Extracted entries:
· · · ·

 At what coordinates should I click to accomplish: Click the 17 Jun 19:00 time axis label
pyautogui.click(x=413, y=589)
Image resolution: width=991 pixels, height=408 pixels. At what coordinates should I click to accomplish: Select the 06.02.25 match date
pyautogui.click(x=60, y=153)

· · · ·

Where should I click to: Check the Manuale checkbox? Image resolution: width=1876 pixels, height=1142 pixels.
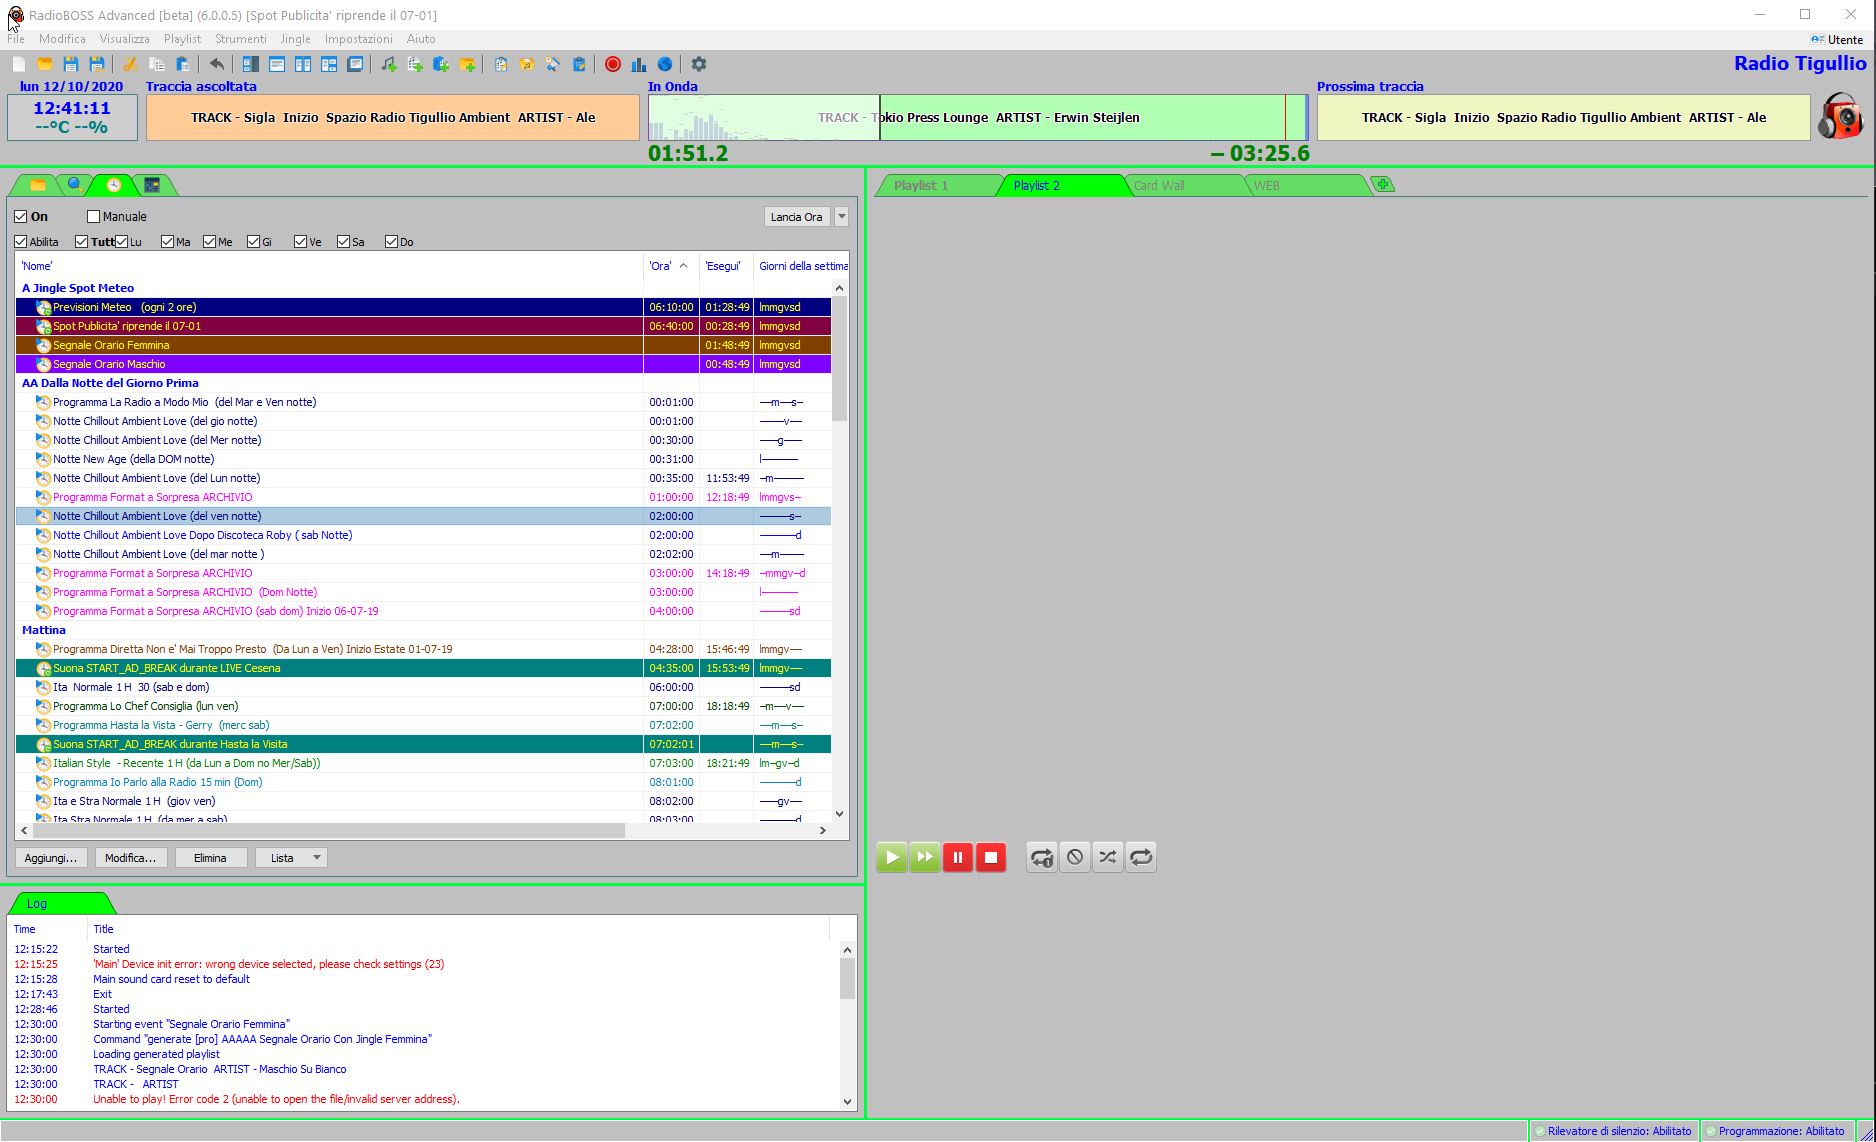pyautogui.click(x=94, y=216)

· · · ·

Add 6 to every coordinate in the answers within the stretch of data from the line containing "Where should I" through the line containing "pyautogui.click(x=94, y=216)", and give those lines again in full, requests included. Leave the pictures out.

Written response:
Where should I click to: Check the Manuale checkbox? Image resolution: width=1876 pixels, height=1142 pixels.
pyautogui.click(x=100, y=222)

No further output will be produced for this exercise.